Data under study:
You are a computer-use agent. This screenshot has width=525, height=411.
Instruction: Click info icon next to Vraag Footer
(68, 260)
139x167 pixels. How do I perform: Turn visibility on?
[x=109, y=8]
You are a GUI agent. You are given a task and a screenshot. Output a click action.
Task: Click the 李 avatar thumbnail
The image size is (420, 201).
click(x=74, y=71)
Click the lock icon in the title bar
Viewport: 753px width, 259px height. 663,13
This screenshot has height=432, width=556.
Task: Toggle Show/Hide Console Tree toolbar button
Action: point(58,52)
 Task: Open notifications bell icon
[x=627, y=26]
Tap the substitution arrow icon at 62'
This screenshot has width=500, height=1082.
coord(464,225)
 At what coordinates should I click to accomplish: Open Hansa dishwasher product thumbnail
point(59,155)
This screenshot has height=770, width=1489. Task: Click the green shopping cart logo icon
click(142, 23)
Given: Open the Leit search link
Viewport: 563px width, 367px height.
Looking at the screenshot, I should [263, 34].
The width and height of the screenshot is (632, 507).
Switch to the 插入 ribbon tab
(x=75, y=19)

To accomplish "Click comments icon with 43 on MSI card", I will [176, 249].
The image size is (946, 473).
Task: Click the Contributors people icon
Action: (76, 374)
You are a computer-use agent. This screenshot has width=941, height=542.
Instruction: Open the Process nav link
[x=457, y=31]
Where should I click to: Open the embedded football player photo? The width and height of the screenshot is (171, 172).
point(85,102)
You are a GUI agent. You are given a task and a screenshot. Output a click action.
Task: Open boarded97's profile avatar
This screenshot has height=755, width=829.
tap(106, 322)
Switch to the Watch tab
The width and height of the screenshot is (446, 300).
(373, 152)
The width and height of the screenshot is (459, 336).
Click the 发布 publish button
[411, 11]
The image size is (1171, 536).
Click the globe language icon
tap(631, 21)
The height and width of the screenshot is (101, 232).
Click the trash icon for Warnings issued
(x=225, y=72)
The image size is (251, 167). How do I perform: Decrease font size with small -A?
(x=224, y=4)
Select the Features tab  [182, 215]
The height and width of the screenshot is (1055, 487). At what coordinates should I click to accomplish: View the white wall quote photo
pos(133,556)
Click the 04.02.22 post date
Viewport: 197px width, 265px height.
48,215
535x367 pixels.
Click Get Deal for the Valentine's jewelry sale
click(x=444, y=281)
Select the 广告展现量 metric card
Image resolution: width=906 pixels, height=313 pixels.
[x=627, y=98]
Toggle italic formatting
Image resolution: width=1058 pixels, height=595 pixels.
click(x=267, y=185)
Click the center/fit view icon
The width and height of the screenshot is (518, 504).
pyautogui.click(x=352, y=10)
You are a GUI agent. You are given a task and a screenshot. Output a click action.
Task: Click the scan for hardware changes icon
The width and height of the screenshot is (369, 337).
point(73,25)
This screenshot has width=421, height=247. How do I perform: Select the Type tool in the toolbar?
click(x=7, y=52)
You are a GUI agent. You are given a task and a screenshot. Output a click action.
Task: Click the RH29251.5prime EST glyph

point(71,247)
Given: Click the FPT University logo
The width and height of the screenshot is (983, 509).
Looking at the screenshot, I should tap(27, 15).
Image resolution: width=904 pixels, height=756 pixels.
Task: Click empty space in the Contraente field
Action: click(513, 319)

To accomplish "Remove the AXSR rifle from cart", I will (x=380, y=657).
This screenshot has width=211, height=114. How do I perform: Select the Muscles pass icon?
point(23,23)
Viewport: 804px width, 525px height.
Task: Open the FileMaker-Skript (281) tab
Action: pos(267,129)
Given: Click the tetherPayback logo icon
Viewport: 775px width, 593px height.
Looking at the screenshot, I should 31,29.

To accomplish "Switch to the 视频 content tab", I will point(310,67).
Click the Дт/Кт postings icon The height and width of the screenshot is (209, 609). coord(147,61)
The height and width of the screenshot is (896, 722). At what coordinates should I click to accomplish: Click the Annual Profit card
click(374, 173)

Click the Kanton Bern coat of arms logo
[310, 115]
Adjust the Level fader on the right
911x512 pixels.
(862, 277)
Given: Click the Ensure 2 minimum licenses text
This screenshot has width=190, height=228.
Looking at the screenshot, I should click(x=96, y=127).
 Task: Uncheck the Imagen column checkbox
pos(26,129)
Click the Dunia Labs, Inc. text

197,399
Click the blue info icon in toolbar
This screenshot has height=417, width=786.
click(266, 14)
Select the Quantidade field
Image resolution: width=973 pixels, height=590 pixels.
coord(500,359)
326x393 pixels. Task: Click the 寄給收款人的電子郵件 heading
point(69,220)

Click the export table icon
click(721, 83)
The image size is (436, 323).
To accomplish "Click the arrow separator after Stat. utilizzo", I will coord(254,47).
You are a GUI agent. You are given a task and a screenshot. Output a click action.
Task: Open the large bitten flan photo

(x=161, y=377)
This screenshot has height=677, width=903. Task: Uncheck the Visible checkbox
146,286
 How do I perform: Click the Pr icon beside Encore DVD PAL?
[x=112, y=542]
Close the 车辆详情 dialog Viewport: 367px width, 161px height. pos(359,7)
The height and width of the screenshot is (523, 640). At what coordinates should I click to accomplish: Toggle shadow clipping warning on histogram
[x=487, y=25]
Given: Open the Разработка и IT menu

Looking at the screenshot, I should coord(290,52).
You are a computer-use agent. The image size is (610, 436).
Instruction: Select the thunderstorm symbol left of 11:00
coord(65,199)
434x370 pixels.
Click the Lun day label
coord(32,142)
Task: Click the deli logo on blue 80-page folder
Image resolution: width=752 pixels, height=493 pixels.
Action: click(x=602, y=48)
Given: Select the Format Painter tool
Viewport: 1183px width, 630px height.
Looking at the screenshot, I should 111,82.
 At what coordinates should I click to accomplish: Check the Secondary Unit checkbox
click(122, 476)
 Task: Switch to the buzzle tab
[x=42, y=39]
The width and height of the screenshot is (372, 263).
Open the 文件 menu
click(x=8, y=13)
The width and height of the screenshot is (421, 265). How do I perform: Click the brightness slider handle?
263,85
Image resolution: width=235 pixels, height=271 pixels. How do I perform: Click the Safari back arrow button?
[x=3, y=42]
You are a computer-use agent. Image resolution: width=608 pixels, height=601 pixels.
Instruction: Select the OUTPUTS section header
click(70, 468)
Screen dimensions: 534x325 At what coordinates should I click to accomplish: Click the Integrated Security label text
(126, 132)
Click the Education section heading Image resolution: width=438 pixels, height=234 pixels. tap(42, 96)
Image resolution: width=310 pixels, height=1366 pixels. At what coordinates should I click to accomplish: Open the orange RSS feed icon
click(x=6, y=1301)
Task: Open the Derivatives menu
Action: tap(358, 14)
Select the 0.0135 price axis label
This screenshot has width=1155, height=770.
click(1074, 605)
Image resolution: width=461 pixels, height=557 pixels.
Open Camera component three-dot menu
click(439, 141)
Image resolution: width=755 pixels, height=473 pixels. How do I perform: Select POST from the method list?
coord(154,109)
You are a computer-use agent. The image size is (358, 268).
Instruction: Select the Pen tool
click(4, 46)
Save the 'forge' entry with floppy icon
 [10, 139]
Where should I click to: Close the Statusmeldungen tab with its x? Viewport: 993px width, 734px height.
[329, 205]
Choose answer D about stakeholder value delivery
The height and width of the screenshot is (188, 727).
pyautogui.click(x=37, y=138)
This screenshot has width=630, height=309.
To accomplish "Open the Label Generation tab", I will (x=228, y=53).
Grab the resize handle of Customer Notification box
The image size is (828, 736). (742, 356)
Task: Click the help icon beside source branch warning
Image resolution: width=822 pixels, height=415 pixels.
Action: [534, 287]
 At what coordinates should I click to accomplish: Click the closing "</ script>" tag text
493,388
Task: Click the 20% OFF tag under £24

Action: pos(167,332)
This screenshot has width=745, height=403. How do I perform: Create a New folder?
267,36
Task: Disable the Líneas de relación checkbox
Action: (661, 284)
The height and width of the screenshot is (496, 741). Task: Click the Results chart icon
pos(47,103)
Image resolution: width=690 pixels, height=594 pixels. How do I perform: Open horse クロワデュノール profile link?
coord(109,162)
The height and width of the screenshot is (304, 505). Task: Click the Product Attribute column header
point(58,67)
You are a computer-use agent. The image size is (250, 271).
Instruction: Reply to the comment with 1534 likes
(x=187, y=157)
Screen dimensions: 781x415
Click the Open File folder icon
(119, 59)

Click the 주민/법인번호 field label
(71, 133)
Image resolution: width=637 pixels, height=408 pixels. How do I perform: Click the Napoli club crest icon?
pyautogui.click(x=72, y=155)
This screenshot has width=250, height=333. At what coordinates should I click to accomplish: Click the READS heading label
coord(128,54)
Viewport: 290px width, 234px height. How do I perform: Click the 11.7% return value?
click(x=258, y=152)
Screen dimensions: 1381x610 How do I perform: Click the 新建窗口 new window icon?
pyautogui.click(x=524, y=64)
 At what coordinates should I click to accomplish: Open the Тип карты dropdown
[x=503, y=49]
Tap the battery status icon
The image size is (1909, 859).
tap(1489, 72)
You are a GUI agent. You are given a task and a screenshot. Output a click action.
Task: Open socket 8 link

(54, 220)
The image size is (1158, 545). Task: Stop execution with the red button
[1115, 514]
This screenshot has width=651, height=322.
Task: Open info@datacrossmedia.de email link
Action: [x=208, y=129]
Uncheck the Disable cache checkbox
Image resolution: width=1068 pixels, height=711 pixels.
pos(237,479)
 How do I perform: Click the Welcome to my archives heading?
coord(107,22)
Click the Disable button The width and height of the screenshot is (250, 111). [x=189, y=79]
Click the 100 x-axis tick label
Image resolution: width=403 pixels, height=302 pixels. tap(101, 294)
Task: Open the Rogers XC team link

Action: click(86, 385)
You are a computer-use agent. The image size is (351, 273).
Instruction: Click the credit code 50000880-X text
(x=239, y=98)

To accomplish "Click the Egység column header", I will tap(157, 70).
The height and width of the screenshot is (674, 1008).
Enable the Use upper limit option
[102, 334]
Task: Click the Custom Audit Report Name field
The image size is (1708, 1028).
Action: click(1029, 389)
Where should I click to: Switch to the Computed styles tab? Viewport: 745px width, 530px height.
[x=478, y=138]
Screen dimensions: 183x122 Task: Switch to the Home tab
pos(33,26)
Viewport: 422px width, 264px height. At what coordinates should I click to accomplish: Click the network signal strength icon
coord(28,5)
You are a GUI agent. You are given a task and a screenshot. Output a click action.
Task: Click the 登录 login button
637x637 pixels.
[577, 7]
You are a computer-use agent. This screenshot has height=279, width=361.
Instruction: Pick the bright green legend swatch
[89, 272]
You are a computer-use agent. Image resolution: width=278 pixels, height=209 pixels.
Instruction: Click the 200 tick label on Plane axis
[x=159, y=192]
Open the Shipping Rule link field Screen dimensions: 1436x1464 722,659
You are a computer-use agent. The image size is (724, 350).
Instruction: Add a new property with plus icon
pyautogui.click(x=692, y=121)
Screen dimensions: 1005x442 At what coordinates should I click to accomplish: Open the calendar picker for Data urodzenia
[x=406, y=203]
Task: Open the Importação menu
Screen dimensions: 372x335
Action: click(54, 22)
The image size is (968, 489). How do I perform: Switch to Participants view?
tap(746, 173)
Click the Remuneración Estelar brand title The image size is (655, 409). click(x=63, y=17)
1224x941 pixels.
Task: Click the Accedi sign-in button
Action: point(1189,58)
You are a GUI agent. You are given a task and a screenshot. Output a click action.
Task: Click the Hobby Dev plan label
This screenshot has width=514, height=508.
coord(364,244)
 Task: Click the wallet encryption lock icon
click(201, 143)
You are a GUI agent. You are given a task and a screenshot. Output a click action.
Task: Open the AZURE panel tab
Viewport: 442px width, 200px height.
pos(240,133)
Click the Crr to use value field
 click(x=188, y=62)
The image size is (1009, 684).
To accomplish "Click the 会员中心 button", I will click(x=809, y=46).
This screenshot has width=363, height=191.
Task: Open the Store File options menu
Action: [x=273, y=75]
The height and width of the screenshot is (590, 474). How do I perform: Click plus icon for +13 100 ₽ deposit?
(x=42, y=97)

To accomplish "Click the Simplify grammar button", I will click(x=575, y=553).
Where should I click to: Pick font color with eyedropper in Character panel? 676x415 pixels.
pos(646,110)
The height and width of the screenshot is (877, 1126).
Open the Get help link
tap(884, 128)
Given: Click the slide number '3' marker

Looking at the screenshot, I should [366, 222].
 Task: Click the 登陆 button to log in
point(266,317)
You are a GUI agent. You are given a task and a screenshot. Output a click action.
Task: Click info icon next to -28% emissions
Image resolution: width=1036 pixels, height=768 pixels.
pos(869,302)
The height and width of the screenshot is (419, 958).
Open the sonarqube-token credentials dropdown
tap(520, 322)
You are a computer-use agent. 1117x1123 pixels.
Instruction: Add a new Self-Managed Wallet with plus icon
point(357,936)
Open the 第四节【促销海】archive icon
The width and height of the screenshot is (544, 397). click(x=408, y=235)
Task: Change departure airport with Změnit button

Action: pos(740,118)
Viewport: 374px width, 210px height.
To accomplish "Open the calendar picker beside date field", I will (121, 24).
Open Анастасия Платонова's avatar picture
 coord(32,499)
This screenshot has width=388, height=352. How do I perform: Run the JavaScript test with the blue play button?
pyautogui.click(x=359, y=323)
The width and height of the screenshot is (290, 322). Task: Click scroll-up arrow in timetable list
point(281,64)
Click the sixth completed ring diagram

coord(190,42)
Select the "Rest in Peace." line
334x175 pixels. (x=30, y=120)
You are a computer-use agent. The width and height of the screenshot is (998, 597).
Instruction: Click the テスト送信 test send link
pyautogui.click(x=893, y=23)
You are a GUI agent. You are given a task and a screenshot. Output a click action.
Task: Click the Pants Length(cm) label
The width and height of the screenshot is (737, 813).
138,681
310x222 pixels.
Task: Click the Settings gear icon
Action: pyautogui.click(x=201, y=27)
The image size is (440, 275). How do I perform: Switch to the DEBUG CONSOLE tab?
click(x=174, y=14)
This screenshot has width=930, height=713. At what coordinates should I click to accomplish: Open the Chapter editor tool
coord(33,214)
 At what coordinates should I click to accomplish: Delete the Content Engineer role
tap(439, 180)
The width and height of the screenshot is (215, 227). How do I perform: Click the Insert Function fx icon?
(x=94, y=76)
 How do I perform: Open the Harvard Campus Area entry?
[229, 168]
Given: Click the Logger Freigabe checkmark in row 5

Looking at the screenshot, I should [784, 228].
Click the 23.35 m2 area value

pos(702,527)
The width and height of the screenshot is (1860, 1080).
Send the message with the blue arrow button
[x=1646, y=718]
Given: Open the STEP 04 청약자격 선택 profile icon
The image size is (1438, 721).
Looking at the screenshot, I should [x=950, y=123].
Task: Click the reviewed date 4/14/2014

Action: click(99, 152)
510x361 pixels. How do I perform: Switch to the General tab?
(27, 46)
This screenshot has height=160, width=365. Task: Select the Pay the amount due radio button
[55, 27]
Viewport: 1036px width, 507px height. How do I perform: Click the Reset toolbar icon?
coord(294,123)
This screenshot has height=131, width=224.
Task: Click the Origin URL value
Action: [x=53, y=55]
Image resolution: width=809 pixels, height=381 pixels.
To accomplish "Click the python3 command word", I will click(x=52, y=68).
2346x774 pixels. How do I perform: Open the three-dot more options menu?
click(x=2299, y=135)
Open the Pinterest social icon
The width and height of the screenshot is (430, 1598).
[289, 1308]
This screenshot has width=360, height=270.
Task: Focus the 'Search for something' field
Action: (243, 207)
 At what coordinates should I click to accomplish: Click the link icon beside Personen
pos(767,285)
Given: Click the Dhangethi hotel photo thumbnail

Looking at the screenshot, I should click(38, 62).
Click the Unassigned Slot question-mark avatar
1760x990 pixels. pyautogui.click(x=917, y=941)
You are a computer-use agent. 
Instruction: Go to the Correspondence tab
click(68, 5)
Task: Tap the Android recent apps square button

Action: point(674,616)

Assigned task:
Your response should be the lines above from the first to the one containing "The height and width of the screenshot is (101, 232).", inclusive, each given exactly.

Completed task:
You are a computer-use agent. This screenshot has width=525, height=411.
Instruction: Click info icon next to Vraag Footer
(68, 260)
139x167 pixels. How do I perform: Turn visibility on?
[x=109, y=8]
You are a GUI agent. You are given a task and a screenshot. Output a click action.
Task: Click the 李 avatar thumbnail
The image size is (420, 201).
click(x=74, y=71)
Click the lock icon in the title bar
Viewport: 753px width, 259px height. 663,13
This screenshot has height=432, width=556.
Task: Toggle Show/Hide Console Tree toolbar button
Action: point(58,52)
 Task: Open notifications bell icon
[x=627, y=26]
Tap the substitution arrow icon at 62'
This screenshot has width=500, height=1082.
coord(464,225)
 At what coordinates should I click to accomplish: Open Hansa dishwasher product thumbnail
point(59,155)
This screenshot has height=770, width=1489. Task: Click the green shopping cart logo icon
click(142, 23)
Given: Open the Leit search link
Viewport: 563px width, 367px height.
Looking at the screenshot, I should [263, 34].
The width and height of the screenshot is (632, 507).
Switch to the 插入 ribbon tab
(x=75, y=19)

To accomplish "Click comments icon with 43 on MSI card", I will [176, 249].
The image size is (946, 473).
Task: Click the Contributors people icon
Action: (76, 374)
You are a computer-use agent. This screenshot has width=941, height=542.
Instruction: Open the Process nav link
[x=457, y=31]
Where should I click to: Open the embedded football player photo? The width and height of the screenshot is (171, 172).
point(85,102)
You are a GUI agent. You are given a task and a screenshot. Output a click action.
Task: Open boarded97's profile avatar
This screenshot has height=755, width=829.
tap(106, 322)
Switch to the Watch tab
The width and height of the screenshot is (446, 300).
(373, 152)
The width and height of the screenshot is (459, 336).
Click the 发布 publish button
[411, 11]
The image size is (1171, 536).
Click the globe language icon
tap(631, 21)
The height and width of the screenshot is (101, 232).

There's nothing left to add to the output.